[Data Boundary: Start]
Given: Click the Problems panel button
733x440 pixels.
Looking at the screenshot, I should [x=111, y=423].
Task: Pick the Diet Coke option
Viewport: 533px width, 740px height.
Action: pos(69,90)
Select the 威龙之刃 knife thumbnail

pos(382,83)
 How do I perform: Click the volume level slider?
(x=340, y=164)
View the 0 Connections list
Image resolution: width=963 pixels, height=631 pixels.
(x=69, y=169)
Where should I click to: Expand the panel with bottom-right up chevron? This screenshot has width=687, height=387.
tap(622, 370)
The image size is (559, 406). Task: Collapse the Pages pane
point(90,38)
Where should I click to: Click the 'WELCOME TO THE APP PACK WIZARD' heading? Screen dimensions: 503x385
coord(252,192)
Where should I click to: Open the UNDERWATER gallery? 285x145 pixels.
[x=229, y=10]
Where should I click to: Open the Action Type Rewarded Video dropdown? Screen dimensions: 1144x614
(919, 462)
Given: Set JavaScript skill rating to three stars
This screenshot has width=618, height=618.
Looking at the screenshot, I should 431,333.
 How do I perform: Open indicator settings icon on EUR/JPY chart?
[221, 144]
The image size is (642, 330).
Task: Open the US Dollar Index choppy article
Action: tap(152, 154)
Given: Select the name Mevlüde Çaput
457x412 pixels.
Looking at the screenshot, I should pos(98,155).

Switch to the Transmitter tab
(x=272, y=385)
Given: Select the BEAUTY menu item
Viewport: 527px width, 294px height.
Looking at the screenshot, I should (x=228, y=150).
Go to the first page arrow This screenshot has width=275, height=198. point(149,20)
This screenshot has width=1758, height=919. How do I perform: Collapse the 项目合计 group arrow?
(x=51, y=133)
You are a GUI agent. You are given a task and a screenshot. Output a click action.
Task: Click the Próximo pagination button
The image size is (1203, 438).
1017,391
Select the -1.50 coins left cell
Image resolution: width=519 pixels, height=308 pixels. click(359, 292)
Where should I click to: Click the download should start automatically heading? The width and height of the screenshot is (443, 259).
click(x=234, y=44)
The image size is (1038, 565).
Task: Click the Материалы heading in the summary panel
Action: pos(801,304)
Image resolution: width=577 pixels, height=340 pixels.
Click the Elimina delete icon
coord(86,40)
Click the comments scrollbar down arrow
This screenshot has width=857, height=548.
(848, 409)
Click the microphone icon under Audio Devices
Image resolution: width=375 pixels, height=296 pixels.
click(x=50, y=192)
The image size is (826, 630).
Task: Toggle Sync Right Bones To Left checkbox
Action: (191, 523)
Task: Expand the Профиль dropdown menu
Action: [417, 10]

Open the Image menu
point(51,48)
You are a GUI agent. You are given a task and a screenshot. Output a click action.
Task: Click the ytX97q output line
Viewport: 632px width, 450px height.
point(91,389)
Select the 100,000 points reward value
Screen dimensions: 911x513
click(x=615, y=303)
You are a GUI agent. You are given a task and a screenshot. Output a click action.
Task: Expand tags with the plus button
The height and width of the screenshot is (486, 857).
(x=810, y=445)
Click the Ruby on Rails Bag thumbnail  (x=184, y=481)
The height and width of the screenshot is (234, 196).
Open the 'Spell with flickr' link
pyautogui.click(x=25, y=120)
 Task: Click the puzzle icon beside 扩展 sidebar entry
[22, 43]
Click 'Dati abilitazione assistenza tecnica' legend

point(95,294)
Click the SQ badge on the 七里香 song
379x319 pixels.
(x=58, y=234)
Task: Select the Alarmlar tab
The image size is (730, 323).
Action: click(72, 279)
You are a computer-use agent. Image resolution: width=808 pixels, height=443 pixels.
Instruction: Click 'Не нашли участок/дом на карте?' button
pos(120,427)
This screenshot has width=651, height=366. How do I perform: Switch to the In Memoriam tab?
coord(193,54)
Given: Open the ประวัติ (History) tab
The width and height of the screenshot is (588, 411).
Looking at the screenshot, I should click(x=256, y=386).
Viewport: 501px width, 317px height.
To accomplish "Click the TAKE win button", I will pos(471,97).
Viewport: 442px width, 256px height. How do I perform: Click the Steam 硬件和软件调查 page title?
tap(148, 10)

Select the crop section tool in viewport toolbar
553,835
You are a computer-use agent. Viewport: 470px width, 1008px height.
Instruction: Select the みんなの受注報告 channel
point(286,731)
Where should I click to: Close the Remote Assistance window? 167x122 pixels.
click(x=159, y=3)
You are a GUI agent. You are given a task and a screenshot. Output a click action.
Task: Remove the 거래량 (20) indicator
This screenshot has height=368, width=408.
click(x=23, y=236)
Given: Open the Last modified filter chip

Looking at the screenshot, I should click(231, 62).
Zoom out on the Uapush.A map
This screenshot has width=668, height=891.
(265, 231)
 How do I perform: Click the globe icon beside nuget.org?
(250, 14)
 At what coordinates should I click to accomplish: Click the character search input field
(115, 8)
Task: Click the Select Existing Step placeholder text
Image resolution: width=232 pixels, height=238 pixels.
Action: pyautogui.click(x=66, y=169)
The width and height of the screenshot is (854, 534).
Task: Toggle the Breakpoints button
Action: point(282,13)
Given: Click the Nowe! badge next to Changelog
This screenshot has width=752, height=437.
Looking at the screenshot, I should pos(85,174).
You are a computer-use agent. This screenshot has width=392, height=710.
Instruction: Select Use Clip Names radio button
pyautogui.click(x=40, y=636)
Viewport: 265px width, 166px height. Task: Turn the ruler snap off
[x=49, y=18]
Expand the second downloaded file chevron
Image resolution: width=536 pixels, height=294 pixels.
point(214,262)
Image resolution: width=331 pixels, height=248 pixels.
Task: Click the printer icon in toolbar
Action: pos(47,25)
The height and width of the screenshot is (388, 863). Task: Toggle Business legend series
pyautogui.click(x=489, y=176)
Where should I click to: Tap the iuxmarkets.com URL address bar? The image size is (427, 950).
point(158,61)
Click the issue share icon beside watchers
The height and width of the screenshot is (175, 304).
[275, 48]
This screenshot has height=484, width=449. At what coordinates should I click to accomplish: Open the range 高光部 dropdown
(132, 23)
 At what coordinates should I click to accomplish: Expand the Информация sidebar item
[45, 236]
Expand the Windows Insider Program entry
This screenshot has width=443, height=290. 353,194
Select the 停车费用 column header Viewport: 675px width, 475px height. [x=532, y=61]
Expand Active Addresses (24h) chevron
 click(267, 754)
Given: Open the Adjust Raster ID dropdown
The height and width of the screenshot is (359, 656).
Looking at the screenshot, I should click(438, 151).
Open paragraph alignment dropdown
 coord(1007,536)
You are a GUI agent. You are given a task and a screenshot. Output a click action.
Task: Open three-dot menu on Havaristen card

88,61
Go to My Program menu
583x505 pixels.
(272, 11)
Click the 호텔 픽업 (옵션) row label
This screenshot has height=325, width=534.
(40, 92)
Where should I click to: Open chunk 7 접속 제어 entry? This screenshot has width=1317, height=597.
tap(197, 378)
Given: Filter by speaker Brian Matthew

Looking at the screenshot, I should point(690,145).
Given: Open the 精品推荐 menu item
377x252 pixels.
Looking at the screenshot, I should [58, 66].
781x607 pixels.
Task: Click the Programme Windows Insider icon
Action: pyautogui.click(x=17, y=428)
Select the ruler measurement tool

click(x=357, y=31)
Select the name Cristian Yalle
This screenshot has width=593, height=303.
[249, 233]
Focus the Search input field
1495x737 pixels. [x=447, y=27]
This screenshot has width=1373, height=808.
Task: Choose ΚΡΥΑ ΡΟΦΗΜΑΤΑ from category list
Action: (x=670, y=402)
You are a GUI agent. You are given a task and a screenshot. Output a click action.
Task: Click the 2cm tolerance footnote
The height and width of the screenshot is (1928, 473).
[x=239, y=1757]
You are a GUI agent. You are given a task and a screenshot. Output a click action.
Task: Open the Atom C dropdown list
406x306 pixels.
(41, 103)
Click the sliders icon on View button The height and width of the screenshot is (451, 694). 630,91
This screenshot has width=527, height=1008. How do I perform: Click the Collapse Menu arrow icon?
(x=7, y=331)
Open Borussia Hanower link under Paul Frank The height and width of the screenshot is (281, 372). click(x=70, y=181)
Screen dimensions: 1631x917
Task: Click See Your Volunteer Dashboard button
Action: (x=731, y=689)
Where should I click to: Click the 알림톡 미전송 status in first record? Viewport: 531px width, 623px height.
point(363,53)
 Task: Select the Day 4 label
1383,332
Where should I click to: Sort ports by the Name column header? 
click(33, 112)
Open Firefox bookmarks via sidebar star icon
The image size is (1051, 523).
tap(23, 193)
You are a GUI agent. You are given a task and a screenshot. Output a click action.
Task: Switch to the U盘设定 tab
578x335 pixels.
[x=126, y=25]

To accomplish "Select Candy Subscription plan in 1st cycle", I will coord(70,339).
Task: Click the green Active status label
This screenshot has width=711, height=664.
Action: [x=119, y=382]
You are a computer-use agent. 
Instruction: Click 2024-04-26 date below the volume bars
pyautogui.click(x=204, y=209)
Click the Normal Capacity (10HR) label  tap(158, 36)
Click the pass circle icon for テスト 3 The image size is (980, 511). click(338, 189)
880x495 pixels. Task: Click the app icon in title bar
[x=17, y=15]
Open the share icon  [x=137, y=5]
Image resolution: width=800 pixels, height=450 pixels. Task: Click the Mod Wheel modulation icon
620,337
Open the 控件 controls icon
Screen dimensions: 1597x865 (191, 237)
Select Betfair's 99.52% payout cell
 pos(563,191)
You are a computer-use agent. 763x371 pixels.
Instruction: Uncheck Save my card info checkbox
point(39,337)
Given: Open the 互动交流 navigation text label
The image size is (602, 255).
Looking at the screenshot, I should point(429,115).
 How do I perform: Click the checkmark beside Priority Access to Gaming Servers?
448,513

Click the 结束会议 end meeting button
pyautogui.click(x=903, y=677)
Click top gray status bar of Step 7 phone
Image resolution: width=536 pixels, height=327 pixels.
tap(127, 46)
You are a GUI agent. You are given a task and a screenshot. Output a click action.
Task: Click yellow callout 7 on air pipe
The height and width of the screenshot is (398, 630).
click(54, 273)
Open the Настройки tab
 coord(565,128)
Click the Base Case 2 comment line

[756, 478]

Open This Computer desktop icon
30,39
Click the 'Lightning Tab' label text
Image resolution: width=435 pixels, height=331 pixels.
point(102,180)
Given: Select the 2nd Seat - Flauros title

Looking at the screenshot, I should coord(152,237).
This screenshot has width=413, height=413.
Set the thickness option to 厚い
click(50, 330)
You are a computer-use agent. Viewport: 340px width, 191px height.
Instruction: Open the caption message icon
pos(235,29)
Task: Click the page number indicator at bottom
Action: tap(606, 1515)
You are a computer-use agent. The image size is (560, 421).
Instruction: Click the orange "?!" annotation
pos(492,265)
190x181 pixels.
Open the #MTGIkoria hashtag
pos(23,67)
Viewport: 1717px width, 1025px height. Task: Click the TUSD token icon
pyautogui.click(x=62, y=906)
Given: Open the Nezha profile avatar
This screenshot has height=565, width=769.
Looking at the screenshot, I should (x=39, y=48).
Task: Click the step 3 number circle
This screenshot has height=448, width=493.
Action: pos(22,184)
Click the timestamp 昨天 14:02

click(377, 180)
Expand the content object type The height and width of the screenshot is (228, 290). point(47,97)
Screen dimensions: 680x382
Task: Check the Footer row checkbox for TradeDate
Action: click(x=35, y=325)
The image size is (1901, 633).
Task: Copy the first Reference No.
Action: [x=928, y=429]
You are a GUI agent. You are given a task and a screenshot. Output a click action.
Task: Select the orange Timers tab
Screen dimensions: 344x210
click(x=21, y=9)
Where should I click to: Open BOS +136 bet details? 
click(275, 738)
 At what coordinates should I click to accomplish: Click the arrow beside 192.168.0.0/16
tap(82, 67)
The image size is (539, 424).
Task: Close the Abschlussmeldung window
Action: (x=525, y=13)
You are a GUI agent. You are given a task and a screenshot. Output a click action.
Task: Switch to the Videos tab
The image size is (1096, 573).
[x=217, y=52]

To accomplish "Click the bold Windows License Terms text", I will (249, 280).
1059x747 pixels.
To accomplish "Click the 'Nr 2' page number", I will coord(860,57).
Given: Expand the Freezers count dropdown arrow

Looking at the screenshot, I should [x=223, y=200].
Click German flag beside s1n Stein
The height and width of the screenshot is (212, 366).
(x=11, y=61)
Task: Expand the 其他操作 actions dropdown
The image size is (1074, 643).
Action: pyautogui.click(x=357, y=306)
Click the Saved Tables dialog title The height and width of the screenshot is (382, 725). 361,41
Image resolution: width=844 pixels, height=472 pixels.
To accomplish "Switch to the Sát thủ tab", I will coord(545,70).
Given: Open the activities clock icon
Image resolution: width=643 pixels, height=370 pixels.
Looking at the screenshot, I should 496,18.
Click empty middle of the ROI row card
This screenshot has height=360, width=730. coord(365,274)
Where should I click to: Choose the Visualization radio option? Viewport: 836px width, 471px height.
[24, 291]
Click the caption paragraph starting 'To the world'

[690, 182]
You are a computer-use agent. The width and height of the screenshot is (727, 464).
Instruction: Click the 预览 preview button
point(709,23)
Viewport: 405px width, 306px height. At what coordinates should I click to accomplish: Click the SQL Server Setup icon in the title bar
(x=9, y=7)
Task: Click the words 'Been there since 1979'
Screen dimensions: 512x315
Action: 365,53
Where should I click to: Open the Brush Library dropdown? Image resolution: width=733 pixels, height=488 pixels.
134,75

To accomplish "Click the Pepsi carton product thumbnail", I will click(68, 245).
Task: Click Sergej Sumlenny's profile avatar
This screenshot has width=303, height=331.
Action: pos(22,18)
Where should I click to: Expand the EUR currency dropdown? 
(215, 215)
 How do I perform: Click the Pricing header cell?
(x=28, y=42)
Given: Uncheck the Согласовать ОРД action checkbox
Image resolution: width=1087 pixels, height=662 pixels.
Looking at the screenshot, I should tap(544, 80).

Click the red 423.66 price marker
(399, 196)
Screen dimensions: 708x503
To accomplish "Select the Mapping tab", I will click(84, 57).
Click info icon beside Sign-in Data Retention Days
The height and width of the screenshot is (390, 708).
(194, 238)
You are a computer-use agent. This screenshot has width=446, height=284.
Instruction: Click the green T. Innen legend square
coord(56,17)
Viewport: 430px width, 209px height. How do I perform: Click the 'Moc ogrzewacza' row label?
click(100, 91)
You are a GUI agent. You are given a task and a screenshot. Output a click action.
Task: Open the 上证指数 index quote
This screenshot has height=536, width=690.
[Data Boundary: End]
Each line from the top of the records above through the line containing "Given: Set JavaScript" needs to be transcribed exactly, and no line after it.

Written response:
Given: Click the Problems panel button
733x440 pixels.
Looking at the screenshot, I should [x=111, y=423].
Task: Pick the Diet Coke option
Viewport: 533px width, 740px height.
Action: pos(69,90)
Select the 威龙之刃 knife thumbnail

pos(382,83)
 How do I perform: Click the volume level slider?
(x=340, y=164)
View the 0 Connections list
Image resolution: width=963 pixels, height=631 pixels.
(x=69, y=169)
Where should I click to: Expand the panel with bottom-right up chevron? This screenshot has width=687, height=387.
tap(622, 370)
The image size is (559, 406). Task: Collapse the Pages pane
point(90,38)
Where should I click to: Click the 'WELCOME TO THE APP PACK WIZARD' heading? Screen dimensions: 503x385
coord(252,192)
Where should I click to: Open the UNDERWATER gallery? 285x145 pixels.
[x=229, y=10]
Where should I click to: Open the Action Type Rewarded Video dropdown? Screen dimensions: 1144x614
(919, 462)
Given: Set JavaScript skill rating to three stars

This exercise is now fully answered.